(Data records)
..............................

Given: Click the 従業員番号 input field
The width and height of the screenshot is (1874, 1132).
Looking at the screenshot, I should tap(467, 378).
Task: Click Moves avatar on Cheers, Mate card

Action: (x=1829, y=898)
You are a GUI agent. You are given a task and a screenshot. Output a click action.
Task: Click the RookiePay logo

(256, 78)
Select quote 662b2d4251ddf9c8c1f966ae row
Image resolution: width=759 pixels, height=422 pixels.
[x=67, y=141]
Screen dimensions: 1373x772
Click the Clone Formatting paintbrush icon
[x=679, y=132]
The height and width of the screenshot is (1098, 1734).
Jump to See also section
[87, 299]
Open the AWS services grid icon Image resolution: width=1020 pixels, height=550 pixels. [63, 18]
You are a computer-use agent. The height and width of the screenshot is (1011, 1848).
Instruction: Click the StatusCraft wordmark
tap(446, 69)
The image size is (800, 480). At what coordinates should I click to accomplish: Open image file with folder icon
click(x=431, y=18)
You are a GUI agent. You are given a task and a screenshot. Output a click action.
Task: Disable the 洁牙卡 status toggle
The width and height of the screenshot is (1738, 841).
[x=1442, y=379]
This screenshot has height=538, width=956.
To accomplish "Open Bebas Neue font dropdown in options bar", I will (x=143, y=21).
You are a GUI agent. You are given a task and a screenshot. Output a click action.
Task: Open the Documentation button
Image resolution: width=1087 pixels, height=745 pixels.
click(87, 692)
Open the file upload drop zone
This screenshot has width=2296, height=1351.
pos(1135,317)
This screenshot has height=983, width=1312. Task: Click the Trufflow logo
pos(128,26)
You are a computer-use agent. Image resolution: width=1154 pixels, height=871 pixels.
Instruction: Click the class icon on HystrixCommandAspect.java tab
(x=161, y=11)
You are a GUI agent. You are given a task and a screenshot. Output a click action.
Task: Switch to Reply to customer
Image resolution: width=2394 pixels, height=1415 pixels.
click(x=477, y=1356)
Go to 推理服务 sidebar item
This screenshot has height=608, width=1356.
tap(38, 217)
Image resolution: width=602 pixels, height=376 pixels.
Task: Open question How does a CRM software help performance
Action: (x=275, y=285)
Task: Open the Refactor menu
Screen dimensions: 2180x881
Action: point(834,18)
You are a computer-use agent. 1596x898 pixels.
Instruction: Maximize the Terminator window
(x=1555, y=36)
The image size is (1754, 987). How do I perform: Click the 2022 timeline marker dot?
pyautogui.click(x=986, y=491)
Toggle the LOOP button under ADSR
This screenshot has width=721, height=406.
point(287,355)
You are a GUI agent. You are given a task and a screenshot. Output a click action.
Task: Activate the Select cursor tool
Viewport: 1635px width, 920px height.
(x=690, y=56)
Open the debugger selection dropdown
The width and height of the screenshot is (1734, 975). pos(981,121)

..............................

■ GOAL OF THE EXERCISE ■
Copy every entry exactly as it is given.

■ RESULT FOR THIS TASK ■
Given: Click the 従業員番号 input field
The width and height of the screenshot is (1874, 1132).
Looking at the screenshot, I should tap(467, 378).
Task: Click Moves avatar on Cheers, Mate card

Action: (x=1829, y=898)
You are a GUI agent. You are given a task and a screenshot. Output a click action.
Task: Click the RookiePay logo

(256, 78)
Select quote 662b2d4251ddf9c8c1f966ae row
Image resolution: width=759 pixels, height=422 pixels.
[x=67, y=141]
Screen dimensions: 1373x772
Click the Clone Formatting paintbrush icon
[x=679, y=132]
The height and width of the screenshot is (1098, 1734).
Jump to See also section
[87, 299]
Open the AWS services grid icon Image resolution: width=1020 pixels, height=550 pixels. [63, 18]
You are a computer-use agent. The height and width of the screenshot is (1011, 1848).
Instruction: Click the StatusCraft wordmark
tap(446, 69)
The image size is (800, 480). At what coordinates should I click to accomplish: Open image file with folder icon
click(x=431, y=18)
You are a GUI agent. You are given a task and a screenshot. Output a click action.
Task: Disable the 洁牙卡 status toggle
The width and height of the screenshot is (1738, 841).
[x=1442, y=379]
This screenshot has height=538, width=956.
To accomplish "Open Bebas Neue font dropdown in options bar", I will (x=143, y=21).
You are a GUI agent. You are given a task and a screenshot. Output a click action.
Task: Open the Documentation button
Image resolution: width=1087 pixels, height=745 pixels.
click(87, 692)
Open the file upload drop zone
This screenshot has width=2296, height=1351.
pos(1135,317)
This screenshot has height=983, width=1312. Task: Click the Trufflow logo
pos(128,26)
You are a computer-use agent. Image resolution: width=1154 pixels, height=871 pixels.
Instruction: Click the class icon on HystrixCommandAspect.java tab
(x=161, y=11)
You are a GUI agent. You are given a task and a screenshot. Output a click action.
Task: Switch to Reply to customer
Image resolution: width=2394 pixels, height=1415 pixels.
click(x=477, y=1356)
Go to 推理服务 sidebar item
This screenshot has height=608, width=1356.
tap(38, 217)
Image resolution: width=602 pixels, height=376 pixels.
Task: Open question How does a CRM software help performance
Action: (x=275, y=285)
Task: Open the Refactor menu
Screen dimensions: 2180x881
Action: point(834,18)
You are a computer-use agent. 1596x898 pixels.
Instruction: Maximize the Terminator window
(x=1555, y=36)
The image size is (1754, 987). How do I perform: Click the 2022 timeline marker dot?
pyautogui.click(x=986, y=491)
Toggle the LOOP button under ADSR
This screenshot has width=721, height=406.
point(287,355)
You are a GUI agent. You are given a task and a screenshot. Output a click action.
Task: Activate the Select cursor tool
Viewport: 1635px width, 920px height.
(x=690, y=56)
Open the debugger selection dropdown
The width and height of the screenshot is (1734, 975). pos(981,121)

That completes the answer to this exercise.